▶ [What to do] Write out each record in full and exactly as given. Skip any pictures.

▶ [Saved data entries]
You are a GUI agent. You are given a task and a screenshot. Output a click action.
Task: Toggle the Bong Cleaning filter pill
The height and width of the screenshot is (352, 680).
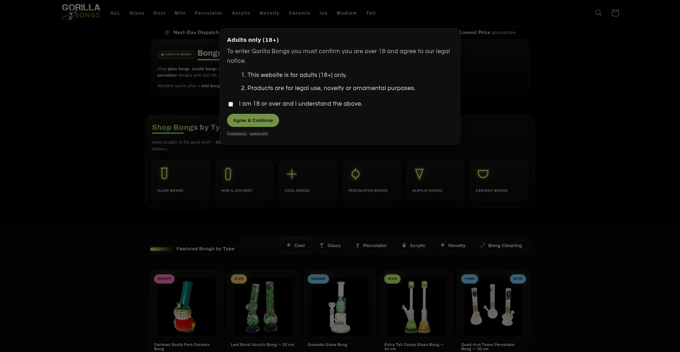click(x=500, y=245)
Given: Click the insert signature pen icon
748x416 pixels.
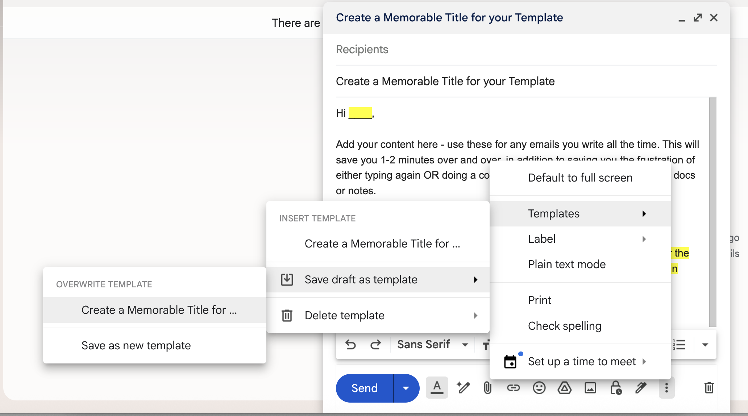Looking at the screenshot, I should 641,388.
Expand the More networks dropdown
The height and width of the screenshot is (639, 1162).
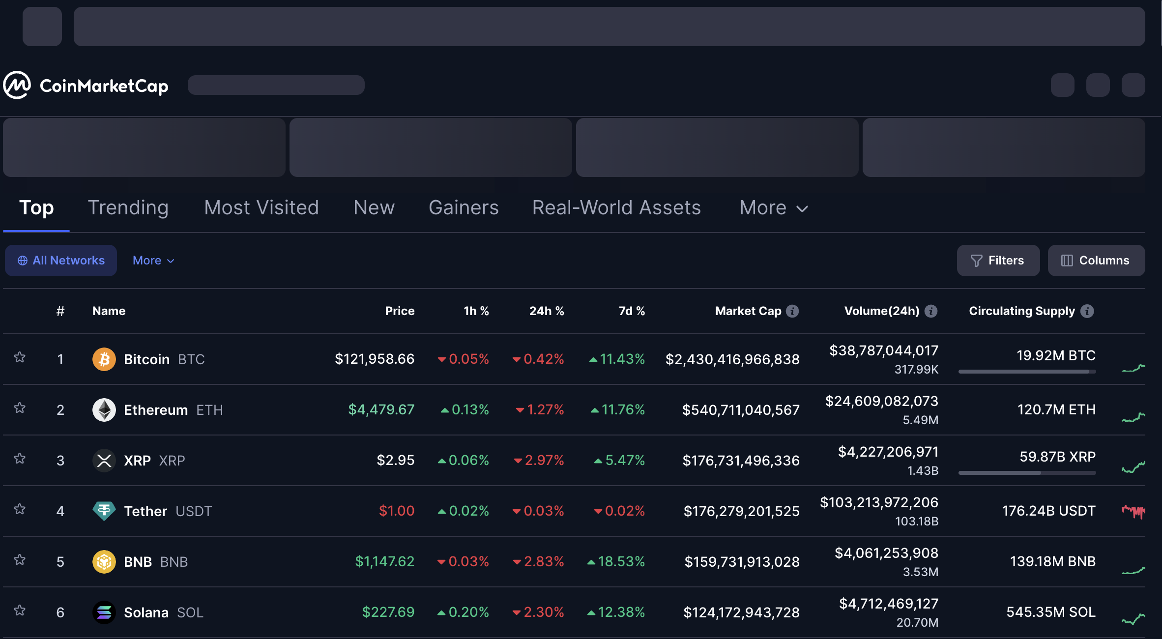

▶ [Answer box]
You are a GUI agent. You are given a task and a screenshot. Output a click action.
Task: Toggle the Bong Cleaning filter pill
The height and width of the screenshot is (352, 680).
click(x=500, y=245)
Given: Click the insert signature pen icon
748x416 pixels.
Looking at the screenshot, I should 641,388.
Expand the More networks dropdown
The height and width of the screenshot is (639, 1162).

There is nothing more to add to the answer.